Once you have read the records below, report how many lines contain the word "computer", and give nothing besides that number.
****************************************
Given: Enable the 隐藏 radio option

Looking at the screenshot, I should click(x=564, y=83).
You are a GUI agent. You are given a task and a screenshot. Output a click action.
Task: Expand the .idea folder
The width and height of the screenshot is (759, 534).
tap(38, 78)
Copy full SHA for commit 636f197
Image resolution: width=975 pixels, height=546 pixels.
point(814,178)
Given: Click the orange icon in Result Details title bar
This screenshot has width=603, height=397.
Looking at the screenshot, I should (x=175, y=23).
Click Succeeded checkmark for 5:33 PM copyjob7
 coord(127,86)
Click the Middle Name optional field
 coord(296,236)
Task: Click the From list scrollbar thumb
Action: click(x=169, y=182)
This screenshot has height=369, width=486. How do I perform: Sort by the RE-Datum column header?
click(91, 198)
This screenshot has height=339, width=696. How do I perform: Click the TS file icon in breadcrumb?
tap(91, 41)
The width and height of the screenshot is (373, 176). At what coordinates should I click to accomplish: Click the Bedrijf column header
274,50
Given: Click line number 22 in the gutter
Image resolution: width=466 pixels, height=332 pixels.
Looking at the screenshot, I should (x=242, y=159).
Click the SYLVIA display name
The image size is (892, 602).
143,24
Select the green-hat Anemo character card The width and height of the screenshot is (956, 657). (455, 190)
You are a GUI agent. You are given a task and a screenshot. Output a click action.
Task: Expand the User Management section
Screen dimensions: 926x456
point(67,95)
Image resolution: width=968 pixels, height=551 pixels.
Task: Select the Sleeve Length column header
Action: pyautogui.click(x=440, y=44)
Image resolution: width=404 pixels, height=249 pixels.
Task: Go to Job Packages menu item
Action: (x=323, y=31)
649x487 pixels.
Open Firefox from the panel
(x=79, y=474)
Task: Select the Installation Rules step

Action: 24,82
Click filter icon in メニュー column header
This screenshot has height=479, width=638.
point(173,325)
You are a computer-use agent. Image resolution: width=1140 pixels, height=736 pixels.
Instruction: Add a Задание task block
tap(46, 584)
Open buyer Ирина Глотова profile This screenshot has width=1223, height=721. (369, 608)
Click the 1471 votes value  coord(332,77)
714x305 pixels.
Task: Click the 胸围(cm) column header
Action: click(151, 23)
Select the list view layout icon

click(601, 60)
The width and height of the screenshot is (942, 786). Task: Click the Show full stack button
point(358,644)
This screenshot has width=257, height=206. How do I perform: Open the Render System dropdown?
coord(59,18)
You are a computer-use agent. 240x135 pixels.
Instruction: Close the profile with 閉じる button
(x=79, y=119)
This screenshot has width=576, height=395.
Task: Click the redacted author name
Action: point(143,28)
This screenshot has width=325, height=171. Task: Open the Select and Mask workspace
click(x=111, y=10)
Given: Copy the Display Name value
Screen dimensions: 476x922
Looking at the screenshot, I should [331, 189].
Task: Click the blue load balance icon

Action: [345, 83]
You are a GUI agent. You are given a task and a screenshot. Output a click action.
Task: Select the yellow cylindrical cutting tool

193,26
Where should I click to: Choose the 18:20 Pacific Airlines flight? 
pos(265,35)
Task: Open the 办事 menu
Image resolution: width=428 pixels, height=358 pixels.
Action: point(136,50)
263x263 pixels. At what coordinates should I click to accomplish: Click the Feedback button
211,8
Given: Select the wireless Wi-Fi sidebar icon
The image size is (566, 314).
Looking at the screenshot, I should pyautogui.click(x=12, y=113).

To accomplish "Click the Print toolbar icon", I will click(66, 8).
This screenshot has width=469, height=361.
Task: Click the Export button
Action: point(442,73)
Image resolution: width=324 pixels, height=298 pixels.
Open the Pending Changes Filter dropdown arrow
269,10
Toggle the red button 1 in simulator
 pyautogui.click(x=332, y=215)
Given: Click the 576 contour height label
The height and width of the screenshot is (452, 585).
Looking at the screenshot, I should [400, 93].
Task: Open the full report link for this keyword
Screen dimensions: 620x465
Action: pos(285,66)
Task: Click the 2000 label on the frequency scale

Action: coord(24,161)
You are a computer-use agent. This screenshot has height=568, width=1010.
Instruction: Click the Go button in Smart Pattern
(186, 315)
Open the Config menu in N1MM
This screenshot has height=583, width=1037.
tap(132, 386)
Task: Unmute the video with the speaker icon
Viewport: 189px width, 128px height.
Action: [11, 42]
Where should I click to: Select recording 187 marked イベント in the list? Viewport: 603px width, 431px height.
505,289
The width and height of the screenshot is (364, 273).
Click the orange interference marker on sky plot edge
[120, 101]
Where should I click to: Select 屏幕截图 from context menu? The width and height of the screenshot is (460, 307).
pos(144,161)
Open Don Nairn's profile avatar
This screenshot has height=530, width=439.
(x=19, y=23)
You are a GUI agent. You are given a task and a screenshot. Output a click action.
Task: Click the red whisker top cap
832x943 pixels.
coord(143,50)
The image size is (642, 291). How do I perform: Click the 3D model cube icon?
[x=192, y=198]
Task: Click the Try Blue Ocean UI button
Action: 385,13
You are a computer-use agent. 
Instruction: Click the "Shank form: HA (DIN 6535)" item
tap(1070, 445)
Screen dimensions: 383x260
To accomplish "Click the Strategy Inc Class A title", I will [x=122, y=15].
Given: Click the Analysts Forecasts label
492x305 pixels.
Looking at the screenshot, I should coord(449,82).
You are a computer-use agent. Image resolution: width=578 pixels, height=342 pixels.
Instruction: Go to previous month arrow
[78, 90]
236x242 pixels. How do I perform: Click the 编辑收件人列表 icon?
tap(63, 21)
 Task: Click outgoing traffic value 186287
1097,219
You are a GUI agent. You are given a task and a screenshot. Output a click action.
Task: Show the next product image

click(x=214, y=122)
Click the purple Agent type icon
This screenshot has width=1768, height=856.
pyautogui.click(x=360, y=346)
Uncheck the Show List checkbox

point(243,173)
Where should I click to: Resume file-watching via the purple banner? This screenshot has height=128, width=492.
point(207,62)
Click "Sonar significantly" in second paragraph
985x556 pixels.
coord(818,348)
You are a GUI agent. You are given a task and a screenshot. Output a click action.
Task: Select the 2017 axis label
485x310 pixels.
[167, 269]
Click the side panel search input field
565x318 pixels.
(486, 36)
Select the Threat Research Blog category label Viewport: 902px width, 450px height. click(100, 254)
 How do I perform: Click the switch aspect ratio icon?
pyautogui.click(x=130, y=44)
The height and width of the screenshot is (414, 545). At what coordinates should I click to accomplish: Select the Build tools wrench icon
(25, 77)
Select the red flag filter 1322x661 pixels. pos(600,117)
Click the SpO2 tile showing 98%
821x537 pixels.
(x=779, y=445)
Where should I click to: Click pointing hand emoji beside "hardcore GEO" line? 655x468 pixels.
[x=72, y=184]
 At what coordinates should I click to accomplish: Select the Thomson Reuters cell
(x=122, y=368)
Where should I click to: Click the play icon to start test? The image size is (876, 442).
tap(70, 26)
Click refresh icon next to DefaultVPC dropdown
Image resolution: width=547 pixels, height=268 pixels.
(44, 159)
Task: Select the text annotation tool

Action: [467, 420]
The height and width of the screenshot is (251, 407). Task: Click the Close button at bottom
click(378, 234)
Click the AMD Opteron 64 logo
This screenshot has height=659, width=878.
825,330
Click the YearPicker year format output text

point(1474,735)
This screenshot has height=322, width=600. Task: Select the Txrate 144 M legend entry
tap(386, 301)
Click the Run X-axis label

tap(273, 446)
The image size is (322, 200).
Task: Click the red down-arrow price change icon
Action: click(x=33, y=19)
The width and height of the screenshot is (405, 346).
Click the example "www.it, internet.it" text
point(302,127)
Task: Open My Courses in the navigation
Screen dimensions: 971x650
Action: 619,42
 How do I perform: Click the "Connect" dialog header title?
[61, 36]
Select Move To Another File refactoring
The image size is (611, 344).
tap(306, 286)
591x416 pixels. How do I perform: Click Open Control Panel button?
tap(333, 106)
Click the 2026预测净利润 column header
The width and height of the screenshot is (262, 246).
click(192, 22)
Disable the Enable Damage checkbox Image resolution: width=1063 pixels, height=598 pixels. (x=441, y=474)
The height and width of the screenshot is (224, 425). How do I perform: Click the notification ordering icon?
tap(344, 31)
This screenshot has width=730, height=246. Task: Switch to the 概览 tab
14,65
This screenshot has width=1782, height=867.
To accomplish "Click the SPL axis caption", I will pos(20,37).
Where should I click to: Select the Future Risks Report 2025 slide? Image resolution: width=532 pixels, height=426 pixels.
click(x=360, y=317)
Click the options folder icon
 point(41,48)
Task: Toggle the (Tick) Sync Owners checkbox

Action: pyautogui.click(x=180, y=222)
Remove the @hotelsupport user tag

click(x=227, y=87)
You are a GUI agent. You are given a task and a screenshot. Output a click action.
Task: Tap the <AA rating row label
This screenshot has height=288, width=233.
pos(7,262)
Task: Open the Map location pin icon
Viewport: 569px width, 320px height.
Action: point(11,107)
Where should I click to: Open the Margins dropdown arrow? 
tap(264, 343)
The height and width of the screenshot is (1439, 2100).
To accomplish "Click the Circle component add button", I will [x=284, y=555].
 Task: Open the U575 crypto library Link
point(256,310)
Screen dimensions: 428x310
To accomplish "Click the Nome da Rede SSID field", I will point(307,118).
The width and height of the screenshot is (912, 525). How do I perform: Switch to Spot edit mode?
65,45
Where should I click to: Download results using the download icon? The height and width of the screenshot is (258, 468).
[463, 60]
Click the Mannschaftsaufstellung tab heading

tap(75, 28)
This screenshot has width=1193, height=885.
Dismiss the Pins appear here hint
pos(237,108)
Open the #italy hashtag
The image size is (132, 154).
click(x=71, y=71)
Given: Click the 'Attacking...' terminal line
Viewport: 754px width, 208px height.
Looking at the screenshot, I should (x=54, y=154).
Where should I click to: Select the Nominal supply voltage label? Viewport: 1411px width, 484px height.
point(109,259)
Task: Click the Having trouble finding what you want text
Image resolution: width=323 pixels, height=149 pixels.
****************************************
Response for this exercise: 5